We're now into the second quarter of the year, and everyone involved in the debate over investment advice standards is eagerly awaiting the Securities and Exchange Commission's fiduciary rule proposal.
Oops. Like Britney Spears, I did it again. I referred to the pending SEC rule using the term "fiduciary." As sources have pointed out to me, the SEC proposal may not emphasize that word — or even mention it much.
Part of the
definition of "fiduciary" is to be legally bound to act in another person's "best interests." But the SEC proposal could hinge on how the agency defines best interests.
"That's the $1 million question," said Knut Rostad, president of the Institute for the Fiduciary Standard.
Investment advisers are currently held to a fiduciary standard of care, while registered representatives must adhere to a
suitability standard. The latter requires that investment products meet the objectives and risk tolerance of a customer, among other factors, but allows brokers to recommend a product that gives them the highest revenue.
You will be hard pressed to find anyone in the struggle to set advice standards who doesn't wholeheartedly back a rule that requires brokers to act in their clients' best interests. It reflects the fact that "best interests" and "fiduciary" have melded over the years.

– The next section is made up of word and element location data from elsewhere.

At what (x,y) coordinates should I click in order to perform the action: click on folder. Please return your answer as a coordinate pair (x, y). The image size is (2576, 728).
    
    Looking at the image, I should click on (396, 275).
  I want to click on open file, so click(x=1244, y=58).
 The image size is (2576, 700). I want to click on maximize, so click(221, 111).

Fiduciary duty principles have been developed in common law, court and SEC opinions, according to Mr. Rostad.
"Yet, 'best interests' has also come to mean fiduciary, in some legal opinions and in the public mind," he said.
Acting in someone's best interests also has been linked to suitability, according to Neal Shikes, owner of MJN Fiduciary, a consulting firm.
But a key differentiator between suitability and fiduciary are the duties of loyalty and prudence, as well as the liability attached to a fiduciary standard.
"Best interests" is fungible.
"It's a term that can be danced around a lot," Mr. Shikes said. "It depends on who's saying it."
Different regulators say it differently.
"We all talk about fiduciary like there's a 'the' in front of it," said Skip Schweiss, managing director of adviser advocacy and industry affairs at TD Ameritrade Institutional. "There's no one standard."
Indeed, the
partially implemented Labor Department fiduciary rule takes one approach that has been strongly opposed by financial industry groups, such as the Securities Industry and Financial Markets Association.
In
its own proposal, SIFMA emphasizes "best interests" rather than "fiduciary" in a standard that is based on the existing suitability rule.
Fiduciary advocates worry that a best-interests standard will center on disclosure. One way for the SEC to thread the needle is to maintain the status quo for investment advisers while formulating a new standard for brokers.
"This may be the grand compromise," Mr. Rostad said. "Yet a 'best interests' label must come with material upgrades from suitability and title reform with meat. Otherwise, it's suitability plus."
Title reform, or drawing lines of demarcation about who can call themselves "financial advisers," is likely to be part of the SEC proposal. But it will have to address the fact that many brokers also are investment adviser representatives.
"That makes it a challenge for the SEC to come up with some kind of title clarity," Mr. Schweiss said.
That leaves us all waiting on the SEC.
"How much daylight is there between 'best interests' and 'fiduciary'?" Mr. Schweiss said. "We'll see with the SEC proposal."
He didn't call it the "SEC fiduciary proposal." I'll have to adopt the same discipline.